Back to Basics
Body Fat
So far in this series we have talked about calories and how your metabolism works. So now, let’s see how those concepts affect our body fat and why it matters where we store it. We all know that how much fat we have matters to our health. But do we know why, how much is ideal, and that where we store it matters? Let’s break this important concept down to the basics, shall we?
How Does Fat Accumulate?
We know from previous weeks thats calories are the logs fueling our fire and that our metabolism is the fire that burns up the fuel. So, what happens when we aren't burning through our firewood quite as quickly as we thought? It starts to pile up right next to our fire so we can use it later when we need it.
That's exactly how our bodies work. When we consume more calories than we burn, we store them for later - and the storage form of choice in our bodies: fat.
Our bodies are always interested in storing fuel for later in case we run out of food one day and need to tap into our own stores. So, the more we eat and the less we burn, the more fat accumulates to use as fuel some time down the road when we might need it. When we never challenge our bodies to tap into our stored fat, it stays put, right where it is and continues to accumulate as the cycle persists.
Now, we also know from previous weeks that the simple math of calories in/calories out does not always work as smoothly as we want. Some of the other factors to consider are quality of calories and our metabolism. But basically, that's the gist of how things works.
How Much is Too Much?
One way to measure your body composition (or, what you're literally made of), is by looking at the percentage of fat you have compared to your lean body mass. The amount of fat you have can be measured as a percentage of your total weight. The rest of your weight is made up of lean body mass (muscles, organs, etc.). The higher the percentage of fat you have in your body, the greater your risk for diseases like heart disease, diabetes, cancer, metabolic syndrome, etc, tends to be. Ideal numbers for men and women differ, and they do change as we age. But, here's a general breakdown of how much body fat we should aim for:
Men
- Essential body fat (what you need to be healthy): 2 - 5%
- Athletes: 6 -13%
- General fitness: 14-17%
- Acceptable: 18-25%
- Obese: 25+%
Women
- Essential body fat: 10-13%
- Athletes: 14-20%
- General fitness: 21-24%
- Acceptable: 21-31%
- Obese: 32+%
Why do those numbers matter?
We need fat to survive. It is essential for brain health, as an energy source, insulation and protection, some nutrient absorption, and hormonal production. We just need to be careful to keep it in a healthy range or we can begin to see adverse effects.
The more body fat you have, the greater your risk for disease such as heart disease, diabetes, metabolic syndrome (and the list goes on) as you approach unhealthy levels. We learned last week that the more body fat and less lean body mass we have, the more likely it is that our metabolism slows down and works inefficiently, making it harder to lose weight. Keeping your total body fat in a healthy range with a good balance of lean body mass can help ensure that you continue to maintain optimal health.
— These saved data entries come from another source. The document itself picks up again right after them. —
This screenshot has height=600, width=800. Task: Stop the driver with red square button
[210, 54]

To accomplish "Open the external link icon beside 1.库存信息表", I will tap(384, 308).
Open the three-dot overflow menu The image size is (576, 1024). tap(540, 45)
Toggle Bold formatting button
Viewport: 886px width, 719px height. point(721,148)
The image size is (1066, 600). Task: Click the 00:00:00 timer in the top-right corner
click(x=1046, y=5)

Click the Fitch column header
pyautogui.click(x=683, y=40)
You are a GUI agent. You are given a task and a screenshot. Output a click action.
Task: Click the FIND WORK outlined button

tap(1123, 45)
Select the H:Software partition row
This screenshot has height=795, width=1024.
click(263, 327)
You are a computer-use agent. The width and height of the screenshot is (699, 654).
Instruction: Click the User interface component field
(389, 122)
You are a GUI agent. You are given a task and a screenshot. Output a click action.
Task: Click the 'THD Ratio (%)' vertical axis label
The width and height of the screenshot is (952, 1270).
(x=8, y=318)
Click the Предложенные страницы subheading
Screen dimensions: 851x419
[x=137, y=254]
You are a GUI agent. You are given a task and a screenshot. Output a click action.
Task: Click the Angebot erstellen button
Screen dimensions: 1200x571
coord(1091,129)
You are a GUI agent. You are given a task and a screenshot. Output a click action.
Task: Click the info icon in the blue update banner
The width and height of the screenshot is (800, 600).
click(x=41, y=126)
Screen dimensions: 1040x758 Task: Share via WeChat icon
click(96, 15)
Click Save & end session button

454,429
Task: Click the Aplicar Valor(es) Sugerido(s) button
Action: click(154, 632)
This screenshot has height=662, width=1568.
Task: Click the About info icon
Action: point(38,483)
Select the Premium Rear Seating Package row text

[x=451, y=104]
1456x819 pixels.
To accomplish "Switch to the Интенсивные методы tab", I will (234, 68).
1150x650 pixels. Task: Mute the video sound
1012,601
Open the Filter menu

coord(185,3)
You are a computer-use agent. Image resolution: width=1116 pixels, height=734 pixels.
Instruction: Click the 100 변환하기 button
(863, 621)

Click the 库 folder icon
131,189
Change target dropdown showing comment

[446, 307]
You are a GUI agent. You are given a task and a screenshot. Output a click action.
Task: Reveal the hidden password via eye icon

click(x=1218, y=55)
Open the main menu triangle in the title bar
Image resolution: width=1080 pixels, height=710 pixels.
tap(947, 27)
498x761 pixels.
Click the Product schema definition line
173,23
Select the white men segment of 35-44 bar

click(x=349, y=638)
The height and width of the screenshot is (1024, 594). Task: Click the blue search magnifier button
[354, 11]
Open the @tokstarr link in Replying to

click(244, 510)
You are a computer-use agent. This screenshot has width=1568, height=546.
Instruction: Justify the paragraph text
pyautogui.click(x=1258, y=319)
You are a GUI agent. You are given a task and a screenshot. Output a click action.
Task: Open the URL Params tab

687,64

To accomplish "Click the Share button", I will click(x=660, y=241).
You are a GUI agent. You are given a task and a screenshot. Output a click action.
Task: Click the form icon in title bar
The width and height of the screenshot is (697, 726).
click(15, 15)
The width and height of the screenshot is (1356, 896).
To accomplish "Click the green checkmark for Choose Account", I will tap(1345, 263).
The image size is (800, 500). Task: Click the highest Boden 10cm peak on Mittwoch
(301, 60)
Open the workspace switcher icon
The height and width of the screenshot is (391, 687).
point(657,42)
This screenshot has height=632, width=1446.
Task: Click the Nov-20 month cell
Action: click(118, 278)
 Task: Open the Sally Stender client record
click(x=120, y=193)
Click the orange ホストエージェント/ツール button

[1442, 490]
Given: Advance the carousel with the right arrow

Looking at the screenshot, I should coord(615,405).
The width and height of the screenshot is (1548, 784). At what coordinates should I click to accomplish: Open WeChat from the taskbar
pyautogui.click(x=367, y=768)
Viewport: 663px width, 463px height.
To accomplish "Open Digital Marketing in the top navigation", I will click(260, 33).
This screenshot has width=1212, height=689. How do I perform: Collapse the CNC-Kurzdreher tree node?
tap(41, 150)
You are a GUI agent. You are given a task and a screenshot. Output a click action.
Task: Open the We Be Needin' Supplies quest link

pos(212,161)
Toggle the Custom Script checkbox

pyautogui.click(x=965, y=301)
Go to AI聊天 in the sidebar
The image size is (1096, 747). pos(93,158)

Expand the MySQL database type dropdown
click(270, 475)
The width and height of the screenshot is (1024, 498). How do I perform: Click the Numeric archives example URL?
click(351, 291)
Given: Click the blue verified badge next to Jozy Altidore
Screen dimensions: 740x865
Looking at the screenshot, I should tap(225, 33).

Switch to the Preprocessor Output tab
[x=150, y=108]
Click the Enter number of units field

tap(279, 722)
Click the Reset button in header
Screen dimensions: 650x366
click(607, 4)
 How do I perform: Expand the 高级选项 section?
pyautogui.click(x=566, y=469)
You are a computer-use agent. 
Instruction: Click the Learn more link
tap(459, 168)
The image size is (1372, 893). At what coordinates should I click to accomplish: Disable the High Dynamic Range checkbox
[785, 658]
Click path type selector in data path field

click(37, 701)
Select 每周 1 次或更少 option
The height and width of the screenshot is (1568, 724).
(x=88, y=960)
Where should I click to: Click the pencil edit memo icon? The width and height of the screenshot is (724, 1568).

Just as you can have too much body fat, you can have too little as well. Especially as women, we face adverse effects as we drop below the essential amount of fat we need to stay healthy, strong, and functioning properly. Drop below those numbers and you increase your risk of hormonal changes, fractures, fatigue, and vitamin deficiencies, among others.
Where It’s Stored Matters
So, we need fat, just not too little and not too much, and we need to be careful where we store it. Picture two people: one shaped like a pear, and one shaped like an apple. The pear-shaped person would have a smaller top and larger bottom with more fat accumulating in their lower body. This type of fat tends to be subcutaneous fat- or the kind you can grab in your hand.
The apple shaped person would have more fat accumulating around their middle. This type of fat tends to be visceral fat- the harder stuff around your middle that’s the dangerous kind.
Visceral fat is the stuff that sits in and around your organs, which can be dangerous. A higher amount of visceral fat has been linked to higher levels of LDL cholesterol (the “bad” kind), and lower levels of HDL cholesterol (the “good” kind), insulin resistance (which can lead to diabetes), and some cancers.
The good news: you can change it! You can bring your body fat back into a healthy range and increase your lean body mass by making healthy changes, working out, and eating a balanced diet. Thank goodness.
Basically: The amount of body fat you have and where you store it matters. You want to keep the balance of body fat and lean body mass in a healthy range.